AVAILABLE RECORDS:
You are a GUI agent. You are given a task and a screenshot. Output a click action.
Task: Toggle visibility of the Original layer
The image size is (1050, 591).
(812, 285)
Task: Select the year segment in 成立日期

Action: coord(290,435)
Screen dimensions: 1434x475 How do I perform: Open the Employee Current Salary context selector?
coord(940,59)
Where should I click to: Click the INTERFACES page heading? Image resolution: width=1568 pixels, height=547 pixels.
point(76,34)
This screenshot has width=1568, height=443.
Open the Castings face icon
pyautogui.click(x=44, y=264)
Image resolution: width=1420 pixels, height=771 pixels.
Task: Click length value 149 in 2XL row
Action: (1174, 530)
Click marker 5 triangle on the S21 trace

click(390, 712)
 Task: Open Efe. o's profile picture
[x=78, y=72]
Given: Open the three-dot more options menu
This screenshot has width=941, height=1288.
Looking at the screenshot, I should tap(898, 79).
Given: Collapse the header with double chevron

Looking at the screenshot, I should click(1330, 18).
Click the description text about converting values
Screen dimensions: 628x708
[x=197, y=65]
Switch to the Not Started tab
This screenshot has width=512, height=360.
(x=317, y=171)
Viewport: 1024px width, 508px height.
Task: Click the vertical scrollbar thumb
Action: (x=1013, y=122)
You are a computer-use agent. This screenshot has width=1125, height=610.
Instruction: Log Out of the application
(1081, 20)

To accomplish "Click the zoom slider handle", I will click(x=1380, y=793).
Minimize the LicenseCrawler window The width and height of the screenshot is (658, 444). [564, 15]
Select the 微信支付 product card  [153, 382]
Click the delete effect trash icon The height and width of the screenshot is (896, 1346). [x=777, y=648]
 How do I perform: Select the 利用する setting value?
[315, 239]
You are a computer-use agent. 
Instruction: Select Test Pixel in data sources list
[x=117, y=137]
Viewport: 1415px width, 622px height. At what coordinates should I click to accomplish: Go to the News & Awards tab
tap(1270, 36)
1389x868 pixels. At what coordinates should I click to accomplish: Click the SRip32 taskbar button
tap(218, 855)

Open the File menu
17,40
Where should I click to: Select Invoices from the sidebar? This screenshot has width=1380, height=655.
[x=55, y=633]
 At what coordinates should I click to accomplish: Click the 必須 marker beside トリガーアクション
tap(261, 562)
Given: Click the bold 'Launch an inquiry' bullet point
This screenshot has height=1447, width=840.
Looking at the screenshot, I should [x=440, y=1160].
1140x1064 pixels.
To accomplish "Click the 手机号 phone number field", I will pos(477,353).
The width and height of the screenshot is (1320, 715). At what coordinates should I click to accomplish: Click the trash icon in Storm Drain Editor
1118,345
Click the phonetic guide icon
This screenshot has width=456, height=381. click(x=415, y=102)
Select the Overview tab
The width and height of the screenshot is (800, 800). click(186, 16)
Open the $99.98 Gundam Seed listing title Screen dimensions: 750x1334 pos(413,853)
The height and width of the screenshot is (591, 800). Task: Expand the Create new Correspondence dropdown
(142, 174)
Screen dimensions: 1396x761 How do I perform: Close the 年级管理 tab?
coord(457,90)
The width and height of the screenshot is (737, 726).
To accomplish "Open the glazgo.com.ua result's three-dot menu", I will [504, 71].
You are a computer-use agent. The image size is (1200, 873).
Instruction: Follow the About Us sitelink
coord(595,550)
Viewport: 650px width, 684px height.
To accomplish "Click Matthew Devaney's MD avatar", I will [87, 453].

EXERCISE OBJECTIVE:
Lines of the material that contain the word "computer" are to be gathered.

REPLY:
You are a computer-use agent. This screenshot has width=1125, height=610.
You are a computer-use agent. 
You are a computer-use agent. The image size is (1200, 873).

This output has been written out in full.